Bu hikâyede elsiz ayaksız bir tilki, aslanın yediği avının artıklarıyla hayatta kalıyor. Bunu gören bir derviş işini gücünü bırakmış, Allah’ın gaipten rızk yollayacağını umarak beklemeye başlamış. Ne el âlem, ne eş dost; kimseler arayıp sormayınca; çok geçmeden çenk gibi bir deri bir kemik kalmış. Çaresizlikten sabrı da idraki de tek tek tükenmiş.
Derken uzlete çekildiği mescidin mihrabından kulağına sesler gelmiş; “Hey miskin tembel adam! Tilki gibi elsiz ayaksız düşünme kendini. Bilakis yırtıcı aslan ol ve öyle çalış ki aslan gibi senden başkalarına bir şeyler kalsın. Neden tilkiye benzeyip artıklarla doyacaksın ki? Aslan gibi yeleleri gür ve ensesi kalın olan insan, tilki gibi düşkünleşip yemeğini başkasından beklerse, köpekler bile ondan üstün olur. Hadi durma, çalış, çabala, hem ye, hem yedir.
Bu hikâyeyi okuyunca aklıma Voltaire'in aşağıda özetlediğim Candide adlı kitabı geldi.

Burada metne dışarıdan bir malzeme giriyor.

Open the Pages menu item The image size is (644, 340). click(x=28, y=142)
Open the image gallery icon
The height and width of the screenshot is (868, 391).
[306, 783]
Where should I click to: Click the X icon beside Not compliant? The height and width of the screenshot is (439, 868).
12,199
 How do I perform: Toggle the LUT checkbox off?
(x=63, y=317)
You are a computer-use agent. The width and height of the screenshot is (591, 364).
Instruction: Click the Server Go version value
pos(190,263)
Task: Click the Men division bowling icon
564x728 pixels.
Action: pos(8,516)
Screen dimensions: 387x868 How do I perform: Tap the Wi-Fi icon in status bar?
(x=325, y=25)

Bir krallıkta sarayın prensleri kendi ülkelerinde bulamadıkları mutluluğu, ülke ülke gezip ararlar. Savaşlar görürler, taciz tecavüz, talan ve yağmalara tanık olurlar. Her gittikleri yerde ölüm, acı gözyaşı, yoksulluk içinde hüzün dolu mutsuz insanlarla karşılaşırlar. Sonunda İstanbul’a gelirler. Kentin kenar mahallerinde dolaşırken tek katlı bahçeli mütevazı bir evinin önünde oturan iki yaşlı görürler. Huzurlu ve mutlu oldukları yüzlerinden okunan iki yaşlı karı kocaya selam verirler. Yaşlı çift, bu yorgun bezgin durumdaki gezginleri evlerine davet ederler. Hemen sofra kurarlar bu bitkin ve perişan bu insanlarını karınlarını doyurulurlar, çay ikram ederler.

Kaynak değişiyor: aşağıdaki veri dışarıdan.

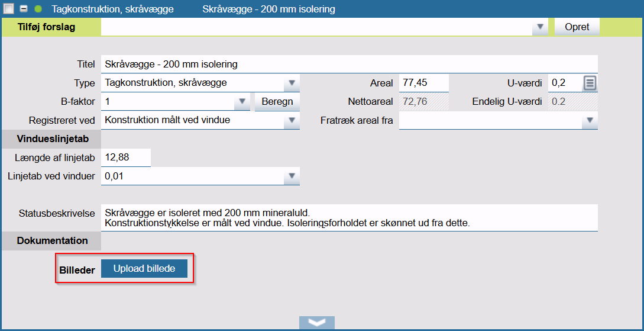Expand the panel using the bottom chevron
644x331 pixels.
[317, 322]
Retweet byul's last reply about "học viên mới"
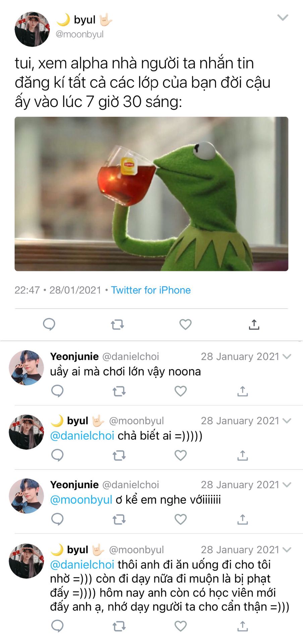This screenshot has width=303, height=644. pos(119,626)
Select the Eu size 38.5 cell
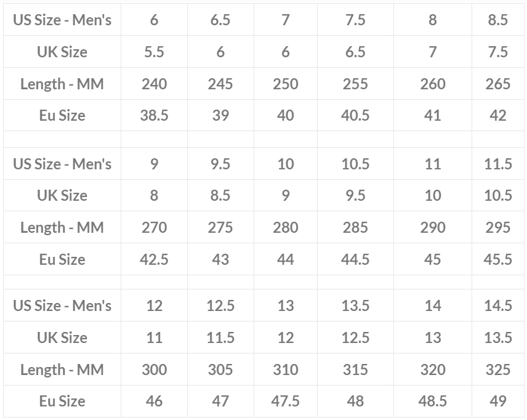 (154, 116)
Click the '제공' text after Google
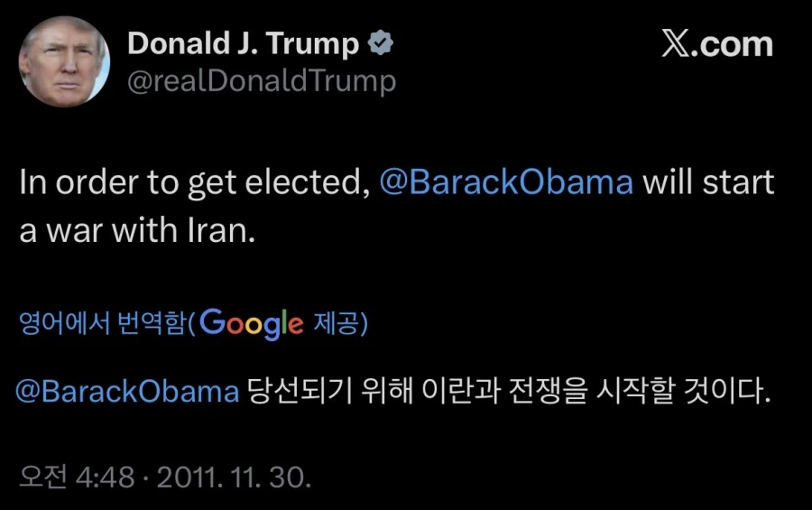 (335, 324)
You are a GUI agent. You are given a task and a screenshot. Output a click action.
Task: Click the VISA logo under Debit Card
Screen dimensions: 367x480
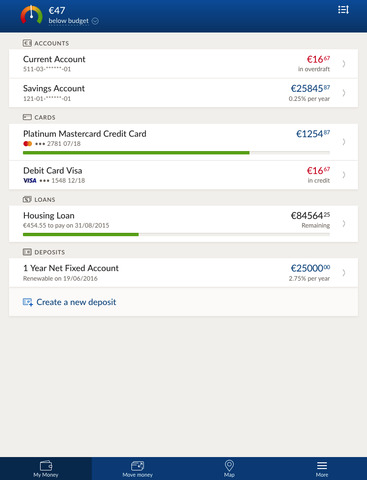30,180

Bütün Avrupa’yı gezip, bulamadıkları güler yüzlü insan sıcaklığı karşısında, "Biz bütün Avrupa’yı gezdik, birçok insan gördük sizin gibi huzurlu olanı görmedik, bu mutlu halin sırrı nedir" diye sorarlar. Yaşlı adam, "Evimizin önünde gördüğünüz şu bahçe ve bahçenin toprağını ellerimizle işler, diker, emek ve sevgiyle meyve, sebze üretir, hasat eder, geçimimizi sağlar, karnımızı doyururuz. Fazlasını da diğer insanlarla paylaşırız.
Biz mutluysak bunu toprağa ve harcadığımız emeğe borçluyuz, başkaca sırrı yok. “der.
Mutluluğun sırrı, yukarıda iki hikayede de ifade edildiği gibi üretmek ve paylaşmak mı ne ?
Kendi öz kaynaklarını üretimin dışına iten, halkın hizmetine sunamayan bir siyasi irade, tilki gibi düşkünleşip yemeğini başkasından beklerse, ne mi olur?